SchengenMap Blog
Schengen 90/180 Rule Explained (With Real Examples + Official Calculator)
If you are visa-free for short stays, the Schengen Area is basically one big shared "day bank". You do not get 90 days per country. You get up to 90 days total in the Schengen Area within any rolling 180-day period. The European Commission describes this as the standard short-stay rule across Schengen countries under the common visa policy (European Commission: Visa policy).
The rule in one sentence
On any day you are in Schengen, you must be able to look back 180 days and prove you were in Schengen for 90 days or fewer in that window (UK GOV: Travel to EU and Schengen area).
What countries are "Schengen" for this rule?
As of now, the Schengen Area covers 29 countries (Ireland and Cyprus are not in Schengen). See the full list from the European Commission and the UK government (European Commission: Schengen area, UK GOV list).
The two details that wreck most people
1) It is a rolling window (not "Jan-Jun")
There is no clean "reset" unless you truly spend enough time outside the zone for earlier days to slide out of the 180-day lookback.
2) Entry and exit days count
If you enter on Monday and leave on Friday, that is 5 days, not 4. Switzerland's official short-stay calculator guidance states the day of entry counts as the first day and the day of departure counts as the last day (Swiss SEM: Rules for calculating length of stay).
The fastest way to check your days (official)
The European Commission hosts the official Short-stay calculator. If SchengenMap ever disagrees with it, believe the official one (EU Short-stay calculator).
Real examples (so your brain stops lying to you)
Example A: One long trip
- Trip: Jan 1 to Mar 31
- That is 90 days (inclusive counting depends on exact dates, but the principle stands).
- You are "out of days" until enough time passes outside Schengen so earlier days drop out of the 180-day lookback.
Example B: Two trips that feel fine but are not
- Trip 1: Jan 1 to Feb 15 (46 days)
- Trip 2: Apr 1 to May 20 (50 days)
- Total inside the relevant rolling window can become 96 days, meaning you are over, even though you "took a break."
Your feelings are not a legal framework. The rolling window is.
Common "digital nomad" traps
- Bouncing between Schengen countries thinking the counter resets per country (it does not). UK GOV
- Counting nights instead of days (border authorities count days). Swiss SEM
- Assuming stamps are the source of truth.

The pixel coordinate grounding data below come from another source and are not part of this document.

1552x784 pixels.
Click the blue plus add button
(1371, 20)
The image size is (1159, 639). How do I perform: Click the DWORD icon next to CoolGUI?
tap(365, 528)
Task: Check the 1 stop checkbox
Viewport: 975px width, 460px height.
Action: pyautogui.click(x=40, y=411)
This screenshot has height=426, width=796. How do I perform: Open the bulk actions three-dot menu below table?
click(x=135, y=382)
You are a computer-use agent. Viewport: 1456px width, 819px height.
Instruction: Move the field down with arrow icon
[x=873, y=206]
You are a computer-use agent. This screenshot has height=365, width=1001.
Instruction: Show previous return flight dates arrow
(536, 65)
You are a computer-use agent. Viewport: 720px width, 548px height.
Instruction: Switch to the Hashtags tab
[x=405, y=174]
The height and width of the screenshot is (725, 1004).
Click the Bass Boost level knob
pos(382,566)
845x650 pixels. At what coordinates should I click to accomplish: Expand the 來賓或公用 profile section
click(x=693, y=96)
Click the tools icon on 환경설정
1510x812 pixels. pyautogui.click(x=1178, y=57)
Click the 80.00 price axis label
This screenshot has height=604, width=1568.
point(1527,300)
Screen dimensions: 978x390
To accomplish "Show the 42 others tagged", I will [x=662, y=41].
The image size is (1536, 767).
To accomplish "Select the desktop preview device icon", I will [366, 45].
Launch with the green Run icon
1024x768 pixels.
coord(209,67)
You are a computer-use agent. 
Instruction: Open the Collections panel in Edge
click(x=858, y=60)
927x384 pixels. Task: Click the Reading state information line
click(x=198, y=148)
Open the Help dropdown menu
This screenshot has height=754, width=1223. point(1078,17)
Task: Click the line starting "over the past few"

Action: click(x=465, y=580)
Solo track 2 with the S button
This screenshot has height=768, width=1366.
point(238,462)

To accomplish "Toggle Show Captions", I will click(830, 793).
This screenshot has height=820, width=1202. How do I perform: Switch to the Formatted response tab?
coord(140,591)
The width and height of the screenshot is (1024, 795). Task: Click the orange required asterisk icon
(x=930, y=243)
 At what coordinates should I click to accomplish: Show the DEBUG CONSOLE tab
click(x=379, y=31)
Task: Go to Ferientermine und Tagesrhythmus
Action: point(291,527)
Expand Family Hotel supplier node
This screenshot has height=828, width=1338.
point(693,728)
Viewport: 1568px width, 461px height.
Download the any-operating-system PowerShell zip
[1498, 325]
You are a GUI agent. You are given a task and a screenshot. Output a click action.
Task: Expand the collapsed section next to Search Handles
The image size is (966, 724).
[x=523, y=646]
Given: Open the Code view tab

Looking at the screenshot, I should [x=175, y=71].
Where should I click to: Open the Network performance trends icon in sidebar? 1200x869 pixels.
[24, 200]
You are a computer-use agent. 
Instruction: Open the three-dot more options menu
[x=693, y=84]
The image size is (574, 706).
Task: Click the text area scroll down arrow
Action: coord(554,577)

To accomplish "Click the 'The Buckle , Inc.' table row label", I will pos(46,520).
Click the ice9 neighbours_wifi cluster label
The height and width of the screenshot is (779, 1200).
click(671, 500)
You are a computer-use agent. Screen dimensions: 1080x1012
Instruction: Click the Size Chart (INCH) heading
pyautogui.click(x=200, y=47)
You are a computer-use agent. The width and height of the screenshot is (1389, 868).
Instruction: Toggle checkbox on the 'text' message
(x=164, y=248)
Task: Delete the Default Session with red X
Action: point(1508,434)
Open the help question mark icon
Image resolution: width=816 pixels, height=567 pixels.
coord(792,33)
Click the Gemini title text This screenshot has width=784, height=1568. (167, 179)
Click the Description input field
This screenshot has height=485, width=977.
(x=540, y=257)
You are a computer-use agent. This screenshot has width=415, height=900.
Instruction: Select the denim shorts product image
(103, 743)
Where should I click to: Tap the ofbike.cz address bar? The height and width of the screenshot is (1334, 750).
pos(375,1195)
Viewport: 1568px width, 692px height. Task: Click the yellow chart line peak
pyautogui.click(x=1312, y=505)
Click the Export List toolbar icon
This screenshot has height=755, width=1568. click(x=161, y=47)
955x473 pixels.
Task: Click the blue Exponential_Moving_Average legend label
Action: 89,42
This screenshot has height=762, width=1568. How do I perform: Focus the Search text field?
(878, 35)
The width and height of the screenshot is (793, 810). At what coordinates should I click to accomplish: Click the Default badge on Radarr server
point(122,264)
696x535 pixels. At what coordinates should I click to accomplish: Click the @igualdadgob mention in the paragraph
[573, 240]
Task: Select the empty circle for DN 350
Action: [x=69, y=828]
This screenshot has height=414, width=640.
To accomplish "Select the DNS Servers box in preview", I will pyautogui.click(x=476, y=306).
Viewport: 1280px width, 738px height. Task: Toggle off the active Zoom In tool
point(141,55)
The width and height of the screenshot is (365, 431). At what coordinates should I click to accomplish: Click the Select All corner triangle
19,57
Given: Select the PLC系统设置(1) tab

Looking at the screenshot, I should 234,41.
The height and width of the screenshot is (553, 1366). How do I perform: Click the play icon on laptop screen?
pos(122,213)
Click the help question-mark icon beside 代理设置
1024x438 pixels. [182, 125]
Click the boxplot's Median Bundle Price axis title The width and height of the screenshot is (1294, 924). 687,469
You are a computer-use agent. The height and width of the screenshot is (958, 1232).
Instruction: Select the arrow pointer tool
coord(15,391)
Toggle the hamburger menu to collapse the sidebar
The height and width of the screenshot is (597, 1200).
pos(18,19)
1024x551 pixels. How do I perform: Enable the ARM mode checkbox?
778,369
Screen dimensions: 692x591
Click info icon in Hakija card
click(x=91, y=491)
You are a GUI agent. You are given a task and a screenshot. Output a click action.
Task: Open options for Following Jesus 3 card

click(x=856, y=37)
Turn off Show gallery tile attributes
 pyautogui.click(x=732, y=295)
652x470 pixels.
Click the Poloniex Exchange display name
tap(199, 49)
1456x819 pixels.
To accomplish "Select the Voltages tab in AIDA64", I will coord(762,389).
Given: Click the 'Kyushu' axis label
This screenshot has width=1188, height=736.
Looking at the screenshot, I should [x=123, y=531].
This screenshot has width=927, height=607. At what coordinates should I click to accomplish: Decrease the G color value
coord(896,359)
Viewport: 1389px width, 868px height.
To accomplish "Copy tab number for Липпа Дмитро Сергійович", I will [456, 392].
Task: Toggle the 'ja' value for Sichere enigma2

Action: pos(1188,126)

Heads up: borders are tracking stays more digitally now
The EU's Entry/Exit System (EES) started operating on 12 October 2025, rolling out gradually, and is intended to replace passport stamping with electronic entry and exit records as it becomes fully operational (EU Travel to Europe: EES, European Commission: EES policy page).
And ETIAS (travel authorisation for visa-exempt travellers to 30 European countries) is planned to start operations in the last quarter of 2026 (EU Travel to Europe: ETIAS, EU revised timeline note).